Autonomia regionale
Sanità, idee diverse

Le polemiche politiche e istituzionali stanno aumentando di intensità: probabilmente incidono il lungo stato di tensione, i rischi del futuro ma anche - lo si vede i controluce - una nuova spinta a ripensare i rapporti tra Stato e Regioni. Da quest’ultimo punto di vista è esemplare lo scontro tra il governatore della Lombardia Attilio Fontana con il Governo e la Protezione civile. Fontana parla della «inadempienza» della Protezione civile, denuncia di «aver ricevuto briciole» dallo Stato, accusa «la burocrazia di Roma» e rivendica esclusivamente all’efficienza della Regione se si è potuto tenere aperti gli ospedali: «Se avessimo aspettato loro, avremmo chiuso dopo due giorni».

Nello stesso tempo da Roma non sono certo più attutiti i toni delle risposte, a cominciare da quelle del ministro delle Regioni Boccia che anzi ricorda il largo margine di autonomia di cui le Regioni godono: «Già, ma solo nei tempi ordinari» ribatte Fontana, «negli eventi eccezionali non abbiamo né poteri né soldi». E così torna la questione della mancata chiusura in tempo utile delle zone rosse in Lombardia, la cui responsabilità si rimpalla da un sito istituzionale all’altro.

Tutto questo è la base ideale per un nuovo scontro sull’autonomia regionale: nel centrosinistra sono tanti ad alzarsi a chiedere che non ci siano «venti sanità regionali» e che lo Stato si riprenda il suo ruolo decisionale (come del resto proponeva la riforma Renzi bocciata al referendum), e si contesta proprio il modello lombardo dove, dice un ex ministro della Sanità, Rosy Bindi, «c’è troppa prevalenza del privato sul pubblico». «Non dimentichiamoci che stavamo discutendo di autonomia rafforzata del Lombardo-Veneto» ricorda ancora l’esponente del Pd che evidentemente si deve essere ormai convinta che fu un errore, con la riforma del Titolo V della Costituzione voluta da Giuliano Amato e dalla sinistra, delegare molte competenze alle realtà regionali, a cominciare proprio dalla sanità. Viceversa il centrodestra, riferimento politico delle regioni del Nord, sostiene che ad essere inefficiente sono lo Stato e anzi meglio il governo, e più precisamente Giuseppe Conte con i suoi ministri, non certo le autonomie locali di cui invece va difeso e ampliato il margine di azione e di decisione. «L’autonomia non si tocca - intima Matteo Salvini - semmai si rafforza».

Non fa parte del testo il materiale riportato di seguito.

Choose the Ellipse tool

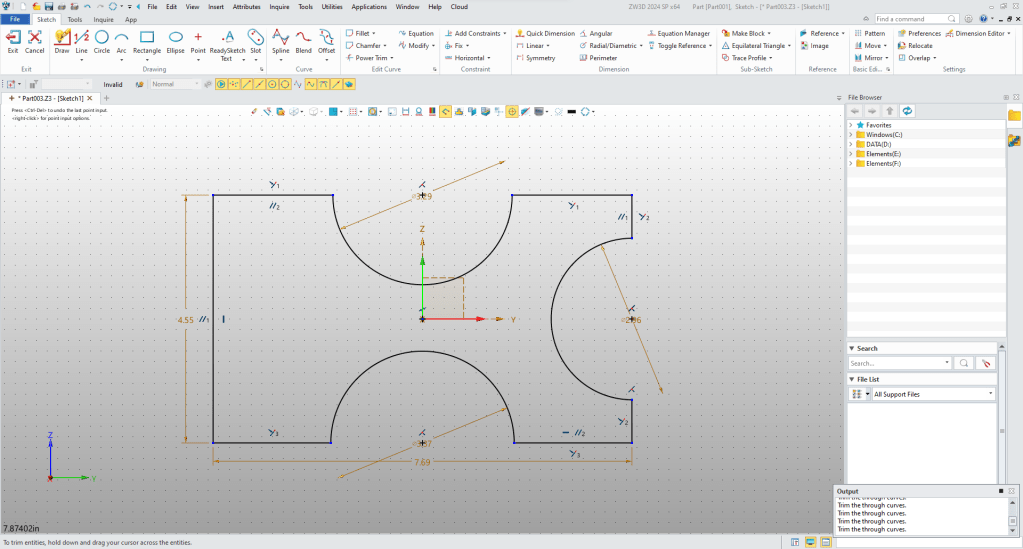click(x=175, y=38)
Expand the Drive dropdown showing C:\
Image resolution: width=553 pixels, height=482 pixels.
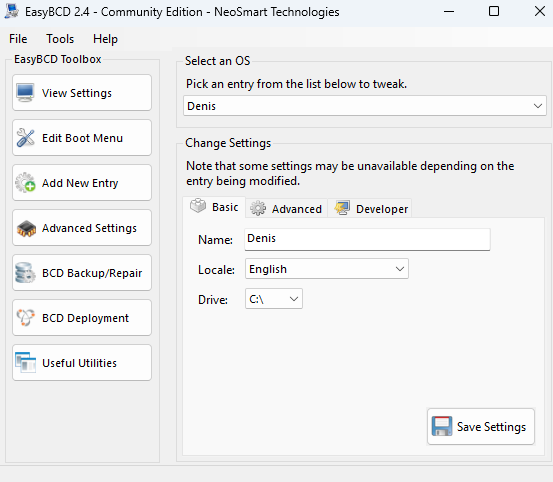pyautogui.click(x=274, y=299)
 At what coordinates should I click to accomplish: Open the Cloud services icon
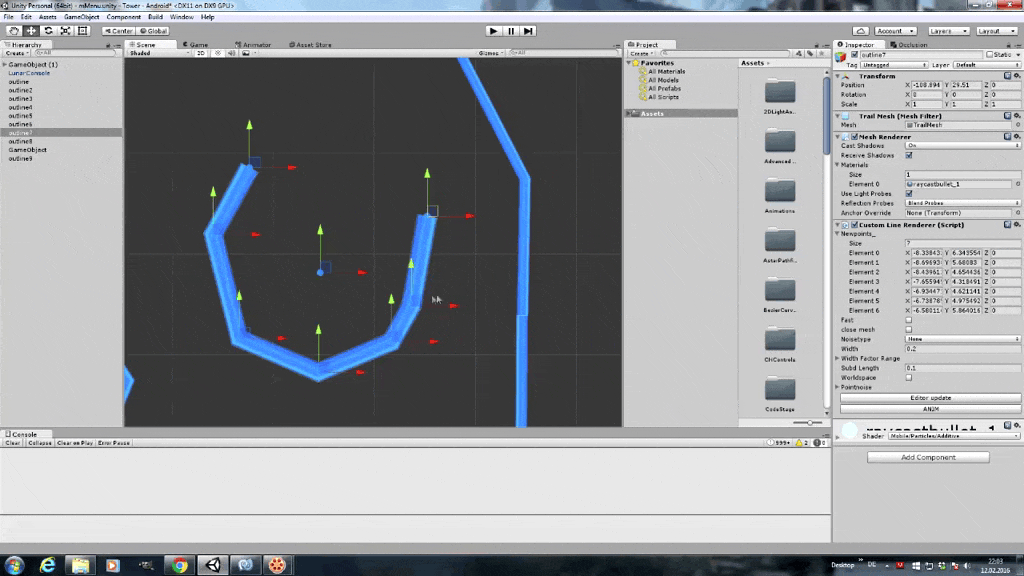(x=862, y=31)
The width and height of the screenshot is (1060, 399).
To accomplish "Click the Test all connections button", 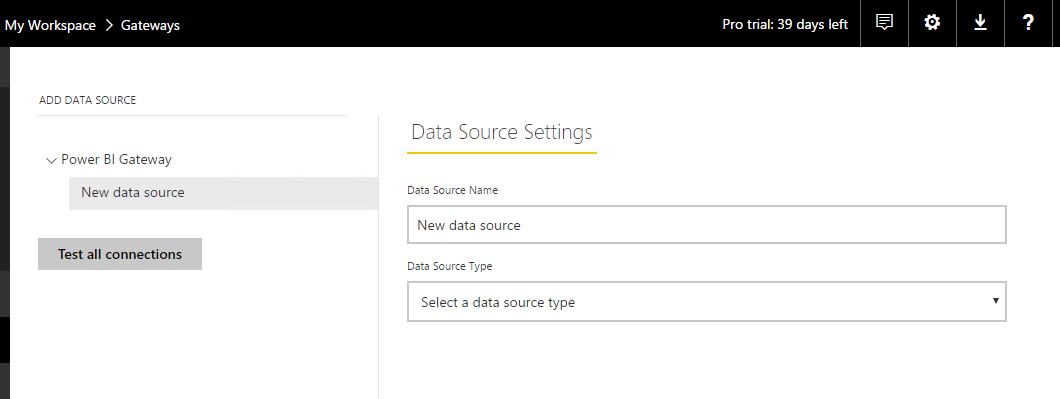I will 120,254.
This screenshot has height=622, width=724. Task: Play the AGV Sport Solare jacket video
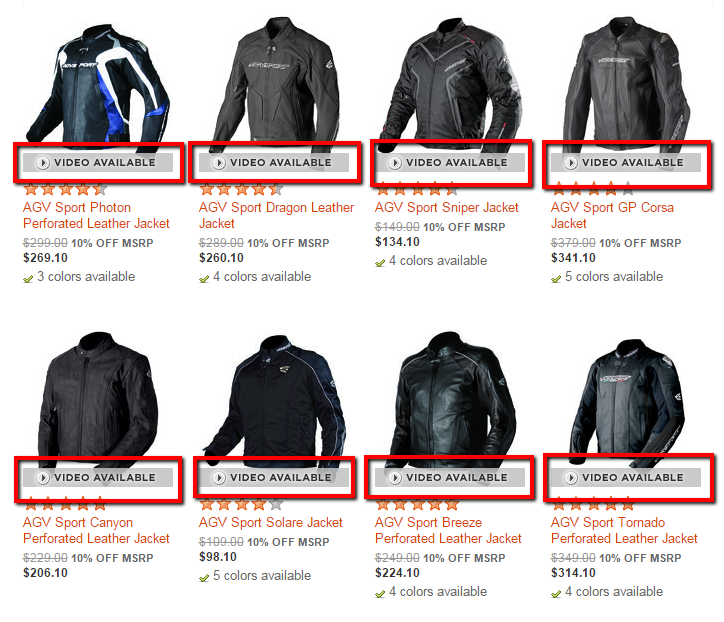click(274, 477)
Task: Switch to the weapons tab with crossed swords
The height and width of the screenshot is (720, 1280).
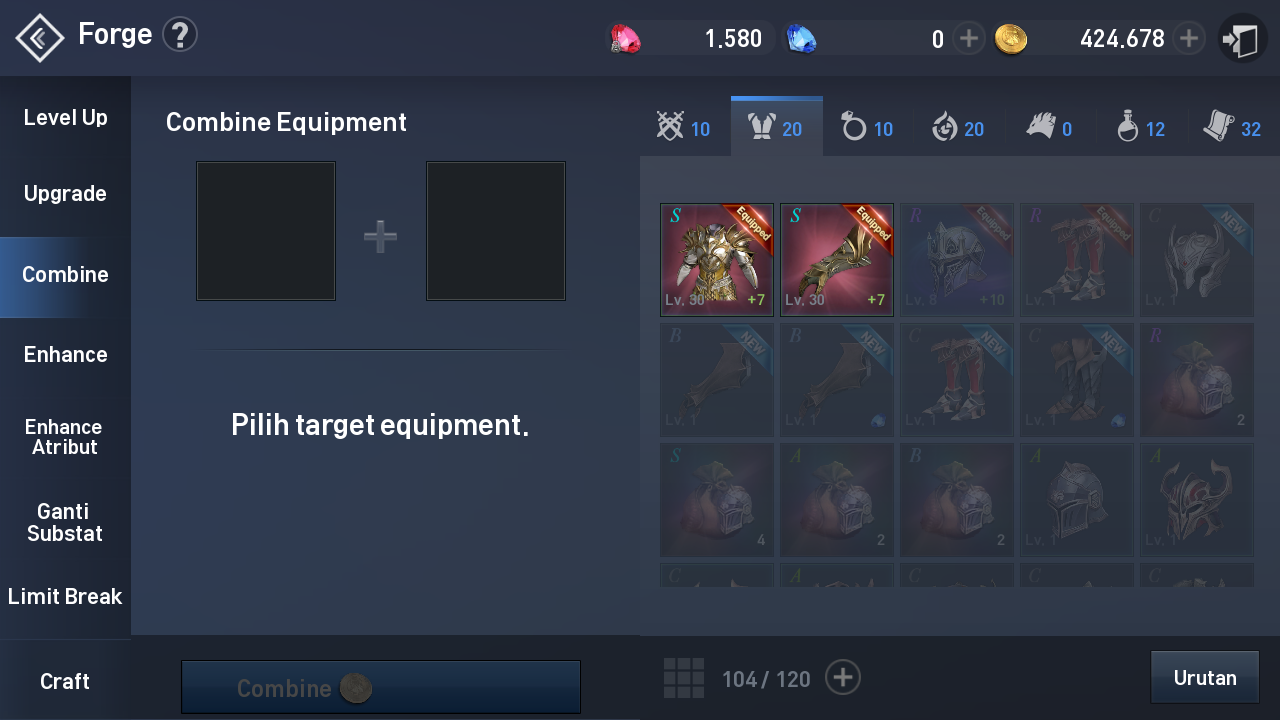Action: coord(684,128)

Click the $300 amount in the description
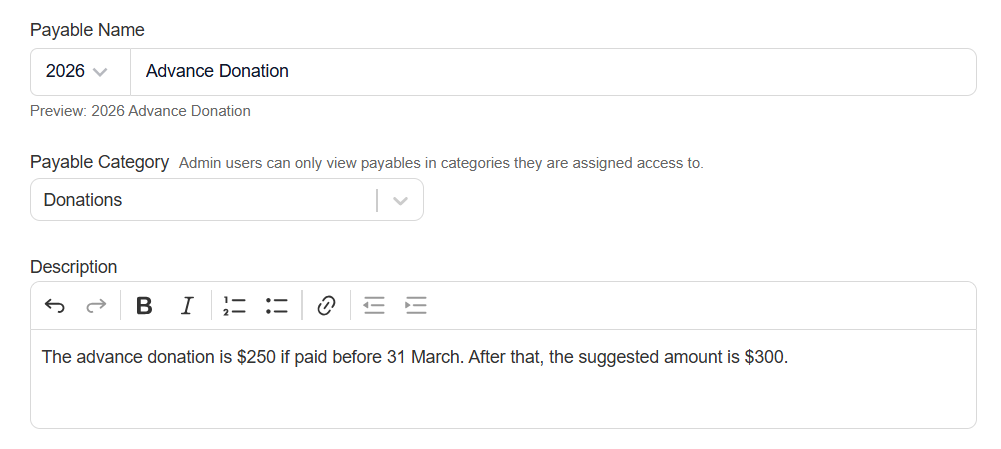[766, 357]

Insomma, il regionalismo torna sulla scena come grande motivo di scontro politico: se da tanti anni il contenzioso Stato-Regioni ingolfa la Corte Costituzionale con le migliaia di cause per conflitto di competenza, come si poteva pensare che non scoppiasse clamorosamente la polemica proprio nel momento in cui il sistema sanitario, guidato un po’ da Roma e un po’ dai territori, viene messo così potentemente sotto stress?

Allargando lo sguardo, nervosismi e scontri polemici fanno inoltre capire che il clima di «solidarietà nazionale» tra maggioranza e opposizione intorno all’emergenza da pandemia finirà presto, posto che sia mai stato qualcosa di più di una fredda rappresentazione a beneficio di telecamera. Più si avvicina il «dopo-pandemia», con tutte le conseguenze economiche e sociali che ci saranno, più la politica tornerà a dividersi. È anche per questo che difficilmente si potrà concretizzare quel governo «di tutti» intorno a Mario Draghi. Più si alza la polemica, meno possibilità ha una simile prospettiva di coinvolgimento dei partiti e dell’ex presidente della Bce. Senza però dimenticare che l’attuale governo, «costretto» al suo posto dalle circostanze, soffre di una intrinseca debolezza, aggravata dallo stato di confusione regnante nel partito di maggioranza relativa, il M5S, rimasto senza un capo, una leadership, una linea di comportamento.